Versatzstücke aus bildender Kunst und Literatur

So werden die letzten Worte aus Friedrich Hölderlins Gedicht «Hälfte des Lebens» – «im Winde / Klirren die Fahnen» – direkt in ein Bild umgesetzt. Als ähnlich verzweigt und vielschichtig erweisen sich die Konnotationen, die das Wettbewerbsmotto auslöst: «Un revolver, c’est solide, c’est en acier» ist der letzte Satz im Roman «Le feu follet» (1931) von Pierre Drieu La Rochelle,5 und auch der letzte der Hauptperson Alain, bevor dieser sich das Leben nimmt.
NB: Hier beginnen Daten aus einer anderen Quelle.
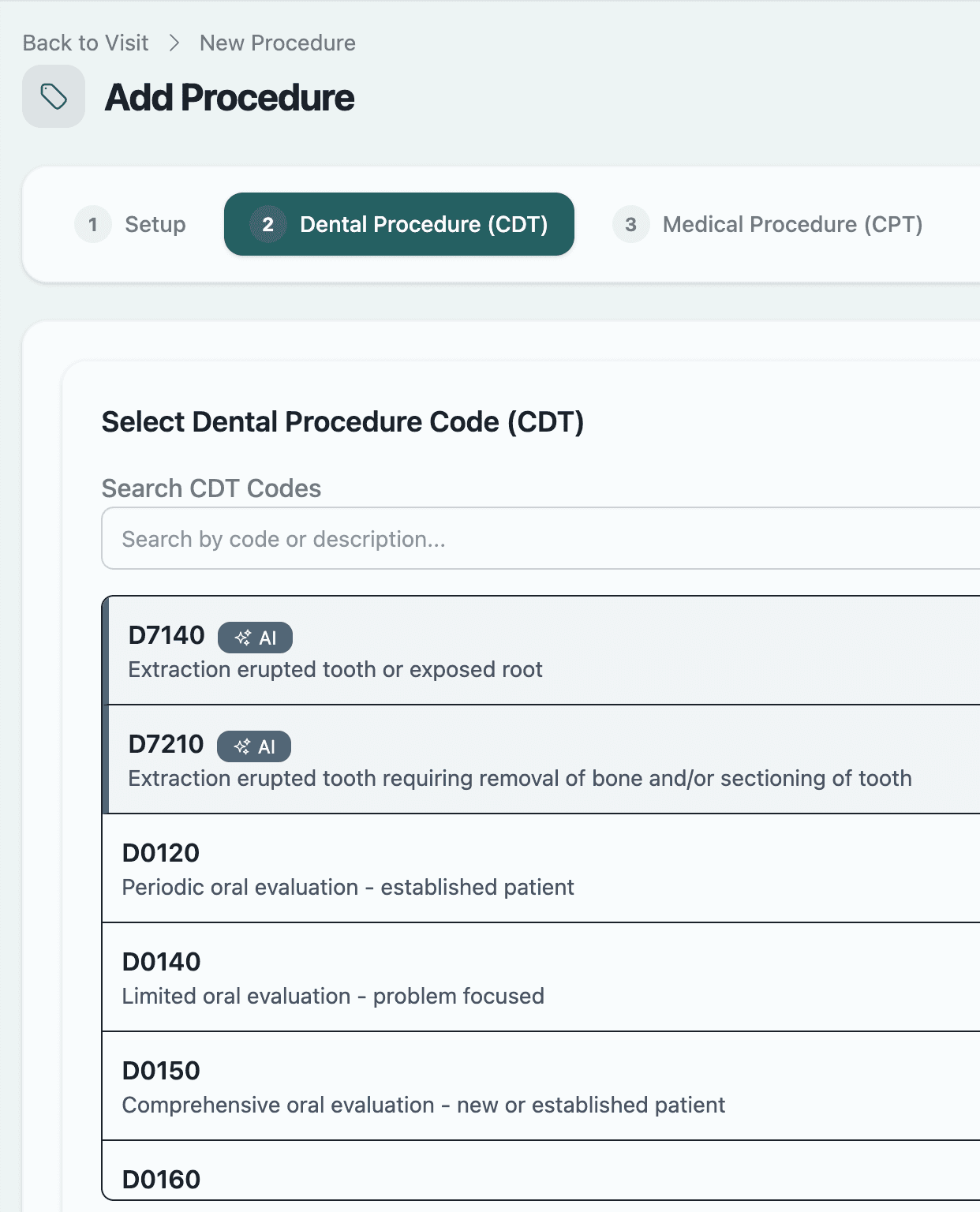980x1212 pixels.
Task: Click the Back to Visit link
Action: tap(84, 42)
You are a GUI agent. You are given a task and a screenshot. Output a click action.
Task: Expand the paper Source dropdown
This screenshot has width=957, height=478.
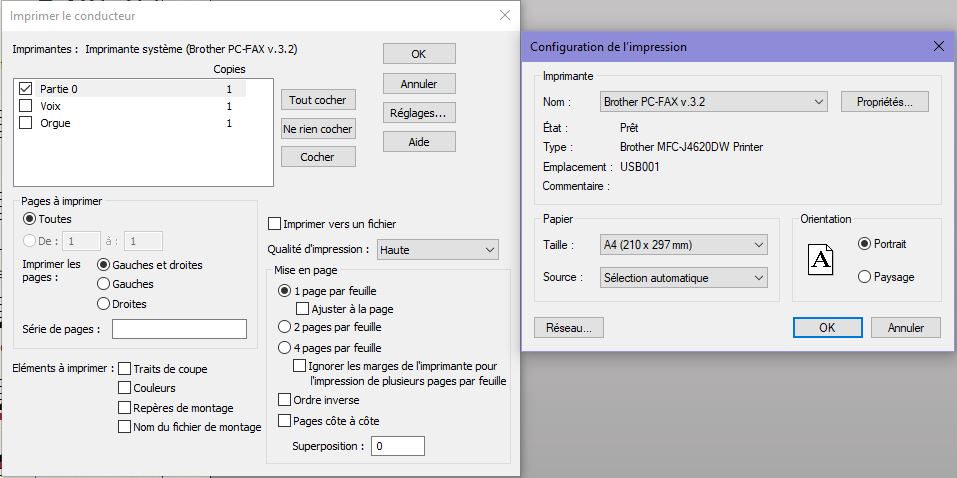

Somit wird um das Thema des Metalls eine ganze Assoziationskette aufgebaut: Der «revolver» erscheint wie die Miniatur des Stahlkubus für Bern, der seinerseits an die ebenfalls auf die Landschaft hin geöffnete, begehbare «macchina» der Monumentalskulptur des San Carlone in Arona erinnert;6 in seiner «Wissenschaftlichen Selbstbiographie» vergleicht Aldo Rossi den «Santone» mit einer «Lokomotive oder ein[em] Panzer im Stillstand».7 Die Evokation des kalten Stahls und des grünlichen Körpers auf Matthias Grünewalds Gemälden wirkt wie ein entstelltes Echo auf Hölderlins abschliessende Verse: «sprachlos und kalt».
Im «Libro azzurro», einem Buch der architektonischen Selbstbeschreibung, bezieht sich Rossi explizit auf den Berner Entwurf: «Es ist schwierig, diesen Entwurf darzustellen, der sich mit der Stadt und zugleich mit einer Architektur identifiziert / ich versuchte, das Schweigen der immer wiederholten und für immer ausgesprochenen Dinge zu erreichen. […] Die eigenen Werke mit der Landschaft und der Geschichte verschmolzen zu sehen, erscheint mir sehr wichtig; vielleicht ist es das Ziel selbst unseres Suchens.»8
Wenn Aldo Rossi in der «Architettura della città» die Passage über Athen mit einem Zitat von Karl Marx aus der Einleitung (1857) zur «Kritik der politischen Oekonomie» beginnt, in der dieser die griechische Kunst als Kindheit der Menschheit bezeichnet,9 so stellt sich die Frage, ob seine spätere fast obsessive Beschwörung der «sprachlosen Kälte» nicht auch zu verstehen sein muss als Abgesang auf die Stadt, so wie wir sie gekannt haben: «Ora tutto questo è perduto.»10
Bei diesem Aufsatz handelt es sich um einen Auszug eines Essays aus dem von Ákos Moravánszky und Judith Hopfengärtner herausgegebenen Buch «Aldo Rossi und die Schweiz – Architektonische Wechselwirkungen», gta-Verlag, Zürich 2011.